As regards global markets, Asian indices across the board closed higher today while the European indices have opened in the green. The rupee was trading at Rs 53.22 to the dollar at the time of writing.

Steel Authority of India has decided to focus on expansion and capacity addition in its Rs 700 bn growth plan. The company will also shift its focus to increase the share of value-added products from 39% to around 55% in the next two years. With the completion of current phase of modernisation, the share of value-added products is likely to increase to around 50-55% of the company's total production.

SAIL's operating profits took a hit to the tune of 13.9%.YoY during the September quarter. The reason for the decline was the increase in the raw material costs. Coking coal, a key raw material used to make steel, surged 40% during the period, compared with a 14% increase in the price of steel hot-rolled coils. The management expects steel demand to pick up in the second half of this fiscal but at a slower pace as compared to last year due to rising interest rate which has lowered steel demand from auto and infrastructure companies. The steelmaker plans to spend Rs 700 bn on capacity expansion projects as part of a programme to swell total capacity at its five integrated plants to 21.4 m tonnes by March 2013.

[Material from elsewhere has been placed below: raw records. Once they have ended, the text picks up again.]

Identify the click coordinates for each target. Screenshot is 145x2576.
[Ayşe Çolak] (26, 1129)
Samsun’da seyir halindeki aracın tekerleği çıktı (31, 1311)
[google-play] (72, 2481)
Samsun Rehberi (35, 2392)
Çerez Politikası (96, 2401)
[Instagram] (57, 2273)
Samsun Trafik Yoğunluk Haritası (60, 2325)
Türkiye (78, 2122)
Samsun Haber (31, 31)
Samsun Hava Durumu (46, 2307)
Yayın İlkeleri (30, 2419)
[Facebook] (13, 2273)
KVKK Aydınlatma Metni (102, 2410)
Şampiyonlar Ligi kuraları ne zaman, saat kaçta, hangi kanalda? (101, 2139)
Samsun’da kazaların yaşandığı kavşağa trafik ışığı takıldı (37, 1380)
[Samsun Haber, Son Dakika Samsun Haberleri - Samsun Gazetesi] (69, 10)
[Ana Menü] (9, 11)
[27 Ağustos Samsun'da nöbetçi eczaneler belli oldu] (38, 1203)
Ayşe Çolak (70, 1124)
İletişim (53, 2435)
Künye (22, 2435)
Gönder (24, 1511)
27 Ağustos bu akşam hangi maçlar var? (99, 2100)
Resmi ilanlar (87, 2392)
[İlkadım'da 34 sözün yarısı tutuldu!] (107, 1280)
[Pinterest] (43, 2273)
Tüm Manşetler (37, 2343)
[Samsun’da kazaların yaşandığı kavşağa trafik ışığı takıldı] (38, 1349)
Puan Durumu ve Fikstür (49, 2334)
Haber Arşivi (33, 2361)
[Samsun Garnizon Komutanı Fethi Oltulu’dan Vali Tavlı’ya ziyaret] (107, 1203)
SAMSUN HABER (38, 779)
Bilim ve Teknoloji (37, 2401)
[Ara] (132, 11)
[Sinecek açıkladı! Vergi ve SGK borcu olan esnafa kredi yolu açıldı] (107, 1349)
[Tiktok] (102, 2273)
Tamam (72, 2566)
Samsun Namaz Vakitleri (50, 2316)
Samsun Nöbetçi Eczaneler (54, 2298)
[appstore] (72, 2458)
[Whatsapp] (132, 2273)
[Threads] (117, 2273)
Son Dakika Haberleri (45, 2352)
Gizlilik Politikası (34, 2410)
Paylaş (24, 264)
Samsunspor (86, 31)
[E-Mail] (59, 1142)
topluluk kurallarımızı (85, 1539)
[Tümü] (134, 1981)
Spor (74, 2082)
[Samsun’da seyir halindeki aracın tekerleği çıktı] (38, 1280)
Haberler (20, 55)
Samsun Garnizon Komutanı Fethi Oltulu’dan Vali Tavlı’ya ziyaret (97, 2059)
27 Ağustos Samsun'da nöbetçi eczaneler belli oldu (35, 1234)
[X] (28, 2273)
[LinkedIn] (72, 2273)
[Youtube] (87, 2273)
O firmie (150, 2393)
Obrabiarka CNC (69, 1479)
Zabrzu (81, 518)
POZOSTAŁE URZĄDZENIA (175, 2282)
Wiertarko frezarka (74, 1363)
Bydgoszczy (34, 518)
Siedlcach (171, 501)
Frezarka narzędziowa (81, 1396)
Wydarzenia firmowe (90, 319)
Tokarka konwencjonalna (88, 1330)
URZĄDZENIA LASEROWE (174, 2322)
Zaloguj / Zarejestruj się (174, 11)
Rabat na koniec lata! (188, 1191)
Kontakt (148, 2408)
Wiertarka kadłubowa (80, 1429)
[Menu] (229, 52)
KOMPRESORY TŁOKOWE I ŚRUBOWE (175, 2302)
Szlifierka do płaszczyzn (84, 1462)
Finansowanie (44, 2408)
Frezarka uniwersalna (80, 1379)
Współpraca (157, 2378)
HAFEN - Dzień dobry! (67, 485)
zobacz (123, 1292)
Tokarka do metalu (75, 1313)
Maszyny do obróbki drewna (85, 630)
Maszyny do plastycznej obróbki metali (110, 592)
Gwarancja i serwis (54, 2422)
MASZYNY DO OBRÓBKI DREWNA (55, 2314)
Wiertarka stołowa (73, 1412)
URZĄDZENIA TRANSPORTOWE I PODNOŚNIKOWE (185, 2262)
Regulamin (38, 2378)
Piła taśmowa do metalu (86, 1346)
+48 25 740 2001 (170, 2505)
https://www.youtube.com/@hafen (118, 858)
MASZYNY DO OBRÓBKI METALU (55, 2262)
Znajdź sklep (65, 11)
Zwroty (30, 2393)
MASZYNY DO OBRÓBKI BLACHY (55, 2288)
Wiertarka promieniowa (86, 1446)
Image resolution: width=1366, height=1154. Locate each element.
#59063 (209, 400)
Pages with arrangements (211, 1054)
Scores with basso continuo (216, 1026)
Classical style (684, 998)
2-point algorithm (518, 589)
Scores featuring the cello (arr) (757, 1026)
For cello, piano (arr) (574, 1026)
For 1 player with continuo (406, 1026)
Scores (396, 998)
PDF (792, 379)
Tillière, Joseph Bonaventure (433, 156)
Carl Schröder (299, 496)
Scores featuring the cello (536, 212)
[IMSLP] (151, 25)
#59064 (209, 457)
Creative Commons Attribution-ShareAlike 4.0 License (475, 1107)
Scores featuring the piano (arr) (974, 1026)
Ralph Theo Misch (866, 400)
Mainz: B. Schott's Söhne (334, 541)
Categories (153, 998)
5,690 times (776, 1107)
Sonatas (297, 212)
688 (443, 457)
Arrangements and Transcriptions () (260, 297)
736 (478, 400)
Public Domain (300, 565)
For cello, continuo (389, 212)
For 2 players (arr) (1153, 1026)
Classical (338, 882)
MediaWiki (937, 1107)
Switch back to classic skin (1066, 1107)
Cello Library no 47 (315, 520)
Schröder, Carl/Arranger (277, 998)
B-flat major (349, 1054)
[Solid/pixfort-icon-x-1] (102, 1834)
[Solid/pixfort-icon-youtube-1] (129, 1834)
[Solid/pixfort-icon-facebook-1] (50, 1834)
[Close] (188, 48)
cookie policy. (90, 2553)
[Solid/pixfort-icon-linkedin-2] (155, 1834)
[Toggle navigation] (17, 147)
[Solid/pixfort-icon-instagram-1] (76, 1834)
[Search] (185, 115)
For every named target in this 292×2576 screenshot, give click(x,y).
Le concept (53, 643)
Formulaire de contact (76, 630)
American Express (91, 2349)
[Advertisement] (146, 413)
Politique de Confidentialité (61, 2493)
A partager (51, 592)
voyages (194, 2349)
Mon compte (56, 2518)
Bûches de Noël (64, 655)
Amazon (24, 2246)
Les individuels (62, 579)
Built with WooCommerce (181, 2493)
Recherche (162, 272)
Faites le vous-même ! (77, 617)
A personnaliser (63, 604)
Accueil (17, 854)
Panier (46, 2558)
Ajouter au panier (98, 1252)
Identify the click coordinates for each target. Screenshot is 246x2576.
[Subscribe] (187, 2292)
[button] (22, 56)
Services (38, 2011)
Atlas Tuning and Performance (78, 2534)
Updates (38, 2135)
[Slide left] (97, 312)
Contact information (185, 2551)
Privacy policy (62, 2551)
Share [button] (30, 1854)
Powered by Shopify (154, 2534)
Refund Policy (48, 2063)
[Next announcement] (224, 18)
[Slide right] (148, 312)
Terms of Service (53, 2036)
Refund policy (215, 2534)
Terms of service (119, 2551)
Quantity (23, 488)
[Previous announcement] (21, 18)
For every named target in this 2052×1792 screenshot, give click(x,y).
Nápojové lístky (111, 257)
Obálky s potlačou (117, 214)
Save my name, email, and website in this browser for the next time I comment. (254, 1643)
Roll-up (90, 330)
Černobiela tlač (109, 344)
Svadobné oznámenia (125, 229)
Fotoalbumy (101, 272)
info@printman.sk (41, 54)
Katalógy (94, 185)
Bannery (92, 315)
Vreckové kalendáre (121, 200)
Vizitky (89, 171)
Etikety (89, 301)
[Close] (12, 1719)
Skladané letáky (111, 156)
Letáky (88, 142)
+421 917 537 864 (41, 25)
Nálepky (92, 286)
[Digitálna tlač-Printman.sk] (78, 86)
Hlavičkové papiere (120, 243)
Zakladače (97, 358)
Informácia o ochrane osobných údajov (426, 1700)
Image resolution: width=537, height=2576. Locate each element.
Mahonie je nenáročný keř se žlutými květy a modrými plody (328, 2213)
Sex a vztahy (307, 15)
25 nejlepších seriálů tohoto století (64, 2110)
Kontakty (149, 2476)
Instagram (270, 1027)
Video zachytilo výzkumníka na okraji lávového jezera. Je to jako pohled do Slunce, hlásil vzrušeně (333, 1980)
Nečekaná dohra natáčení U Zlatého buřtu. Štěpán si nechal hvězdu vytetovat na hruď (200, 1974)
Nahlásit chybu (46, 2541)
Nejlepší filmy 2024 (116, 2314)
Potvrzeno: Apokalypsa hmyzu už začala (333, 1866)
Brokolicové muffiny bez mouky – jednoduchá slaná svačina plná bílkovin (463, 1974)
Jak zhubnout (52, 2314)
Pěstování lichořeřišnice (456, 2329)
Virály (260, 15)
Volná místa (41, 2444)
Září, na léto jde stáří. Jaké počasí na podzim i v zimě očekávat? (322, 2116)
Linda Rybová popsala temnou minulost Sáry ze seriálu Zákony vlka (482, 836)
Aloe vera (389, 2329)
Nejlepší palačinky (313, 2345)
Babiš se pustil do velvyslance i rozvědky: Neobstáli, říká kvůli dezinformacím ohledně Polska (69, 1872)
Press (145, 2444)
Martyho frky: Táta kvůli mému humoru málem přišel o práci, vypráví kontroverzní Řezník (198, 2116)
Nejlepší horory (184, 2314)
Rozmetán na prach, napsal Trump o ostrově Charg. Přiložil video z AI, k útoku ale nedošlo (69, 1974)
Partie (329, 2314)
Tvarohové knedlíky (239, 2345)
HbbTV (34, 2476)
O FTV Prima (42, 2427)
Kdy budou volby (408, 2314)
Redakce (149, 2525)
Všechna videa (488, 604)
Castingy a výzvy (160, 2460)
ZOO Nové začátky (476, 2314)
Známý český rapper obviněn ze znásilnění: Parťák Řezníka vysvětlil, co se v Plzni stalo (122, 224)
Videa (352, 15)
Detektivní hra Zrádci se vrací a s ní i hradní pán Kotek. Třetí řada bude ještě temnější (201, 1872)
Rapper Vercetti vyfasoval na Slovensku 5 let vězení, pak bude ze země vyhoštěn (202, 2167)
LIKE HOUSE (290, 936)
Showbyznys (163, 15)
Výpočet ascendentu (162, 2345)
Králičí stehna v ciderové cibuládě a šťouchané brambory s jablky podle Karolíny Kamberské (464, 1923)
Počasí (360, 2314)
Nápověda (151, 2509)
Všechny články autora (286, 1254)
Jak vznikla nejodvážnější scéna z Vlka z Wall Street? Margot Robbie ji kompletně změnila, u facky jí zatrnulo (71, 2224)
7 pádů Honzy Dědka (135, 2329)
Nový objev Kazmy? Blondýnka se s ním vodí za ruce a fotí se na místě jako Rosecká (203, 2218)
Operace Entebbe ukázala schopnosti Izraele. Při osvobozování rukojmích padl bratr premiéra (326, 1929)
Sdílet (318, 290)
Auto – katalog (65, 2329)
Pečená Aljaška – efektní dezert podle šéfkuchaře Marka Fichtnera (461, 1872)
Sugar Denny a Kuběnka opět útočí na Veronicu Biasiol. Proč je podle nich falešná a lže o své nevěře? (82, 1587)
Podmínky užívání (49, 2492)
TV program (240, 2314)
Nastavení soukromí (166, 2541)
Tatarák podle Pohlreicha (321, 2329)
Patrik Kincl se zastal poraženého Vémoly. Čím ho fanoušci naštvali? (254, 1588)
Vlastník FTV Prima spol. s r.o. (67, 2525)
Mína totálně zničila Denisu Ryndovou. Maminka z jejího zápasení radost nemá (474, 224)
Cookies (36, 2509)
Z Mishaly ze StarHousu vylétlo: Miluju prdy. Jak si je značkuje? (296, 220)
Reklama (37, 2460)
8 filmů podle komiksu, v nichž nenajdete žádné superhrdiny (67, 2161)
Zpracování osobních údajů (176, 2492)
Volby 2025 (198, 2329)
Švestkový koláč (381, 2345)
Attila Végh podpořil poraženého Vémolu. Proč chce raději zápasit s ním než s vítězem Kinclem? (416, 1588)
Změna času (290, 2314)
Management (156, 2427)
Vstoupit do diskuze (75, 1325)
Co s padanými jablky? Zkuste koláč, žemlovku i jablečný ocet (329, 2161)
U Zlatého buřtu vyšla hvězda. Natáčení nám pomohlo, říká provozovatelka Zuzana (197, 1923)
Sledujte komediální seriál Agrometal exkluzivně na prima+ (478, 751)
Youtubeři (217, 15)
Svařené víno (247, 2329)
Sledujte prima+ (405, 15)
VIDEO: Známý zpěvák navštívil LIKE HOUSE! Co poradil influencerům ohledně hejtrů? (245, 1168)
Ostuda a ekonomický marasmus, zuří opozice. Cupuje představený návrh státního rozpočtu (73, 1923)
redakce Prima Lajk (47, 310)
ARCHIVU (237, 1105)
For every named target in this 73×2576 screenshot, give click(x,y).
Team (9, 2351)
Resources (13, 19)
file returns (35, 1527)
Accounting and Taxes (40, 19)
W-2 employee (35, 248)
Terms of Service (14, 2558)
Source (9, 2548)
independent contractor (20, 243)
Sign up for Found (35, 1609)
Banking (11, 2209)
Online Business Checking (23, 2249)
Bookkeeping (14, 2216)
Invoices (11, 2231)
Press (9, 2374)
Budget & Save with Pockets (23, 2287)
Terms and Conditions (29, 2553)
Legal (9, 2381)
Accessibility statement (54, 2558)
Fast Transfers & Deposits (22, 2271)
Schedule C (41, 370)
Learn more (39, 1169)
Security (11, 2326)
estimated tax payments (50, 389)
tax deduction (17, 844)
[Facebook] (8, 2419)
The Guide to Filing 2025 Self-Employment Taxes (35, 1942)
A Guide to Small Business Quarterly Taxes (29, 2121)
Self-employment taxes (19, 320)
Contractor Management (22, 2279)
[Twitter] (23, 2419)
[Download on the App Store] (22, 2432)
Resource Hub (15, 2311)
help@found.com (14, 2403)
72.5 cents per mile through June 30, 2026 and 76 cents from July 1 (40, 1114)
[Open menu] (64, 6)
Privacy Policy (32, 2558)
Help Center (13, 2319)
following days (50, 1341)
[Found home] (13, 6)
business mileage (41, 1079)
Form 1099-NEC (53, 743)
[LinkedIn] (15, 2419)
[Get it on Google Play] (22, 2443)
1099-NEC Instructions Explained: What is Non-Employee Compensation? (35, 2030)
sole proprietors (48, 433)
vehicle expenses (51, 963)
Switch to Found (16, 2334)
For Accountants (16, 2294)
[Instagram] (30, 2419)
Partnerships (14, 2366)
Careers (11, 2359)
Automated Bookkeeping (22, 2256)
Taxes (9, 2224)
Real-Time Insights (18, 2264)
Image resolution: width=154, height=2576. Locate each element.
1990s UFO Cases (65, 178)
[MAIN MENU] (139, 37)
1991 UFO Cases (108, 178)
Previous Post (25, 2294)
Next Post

Ashok Leyland, the country's second largest commercial vehicle maker, has reported an increase of 20% YoY in its December 2011 sales to 9,088 units as against 7,568 units in a year ago period. The company's total sales were boosted by robust sales of newly launched light commercial vehicle Dost. Sales of Dost, which was launched in October 2011, were pegged at 1,099 units in December 2011.

ALL's operating margins shrunk marginally by 0.5% during the quarter largely on account of a rise in both staff costs and other expenditure (as percentage of sales). The company's management expects the auto industry to grow at a muted pace of 7-8% YoY in FY12. As for the operating margins going forward, the management believes that ALL will be able to clock margins in excess of 10% going forward.